**WHAT YOU ARE ASKED TO DO:**
Copy out every record exactly.
#### MATERIALS PROVIDED ####
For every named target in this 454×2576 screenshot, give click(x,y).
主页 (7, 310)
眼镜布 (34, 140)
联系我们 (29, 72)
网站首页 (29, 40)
####
**EXERCISE RESULT:**
For every named target in this 454×2576 screenshot, give click(x,y).
主页 (7, 310)
眼镜布 (34, 140)
联系我们 (29, 72)
网站首页 (29, 40)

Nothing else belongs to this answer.